Cranio-Sacral Therapy (CST) was born out of Osteopathy by Dr William Garner Sutherland in the early 1900’s, who examined the human skull for many years and concluded that the bones of the skull were capable of small movements (counter to the conventional understanding that the bones of the skull fused around the age of 25 and after which could not move). Furthermore, he found this movement occurred in all tissues of the body which he termed primary respiration.
Sutherland went on to find that obstruction of these bones to move freely also caused physical, emotional and cognitive disturbances. He found that the structures and the tissues of the body responded to a fundamental pulse in the cerebrospinal fluid (which bathes the brain and spinal cord). He called this the Breath of Life and surmised that by working with the potency of the Breath of Life, the practitioner could enhance their patient’s well-being and vitality.

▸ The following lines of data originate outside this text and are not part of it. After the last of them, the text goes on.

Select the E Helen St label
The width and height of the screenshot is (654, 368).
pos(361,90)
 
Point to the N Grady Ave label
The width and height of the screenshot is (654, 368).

An ancient Egyptian papyrus scroll dating to at least 1500 BCE, the Edwin Smith Papyrus, is believed to be the oldest known manuscript on trauma – specifically neurotrauma and recommended remedies for the treatment of skull fractures. The text is also the first to reference the word brain and to mention, what we now refer to as cerebrospinal fluid. It was not until the 18th century that CSF was accepted as being a normal constituent of the human. Before this time many physicians referred to the fluid as pneuma (spirit) or considered it to be a pathological sign. Cerebrospinal fluid flows from the head (cranium) to the base of the spine (sacrum), therefore the therapeutic practice was coined Cranio-Sacral Therapy by Dr John Upledger in the 1970s.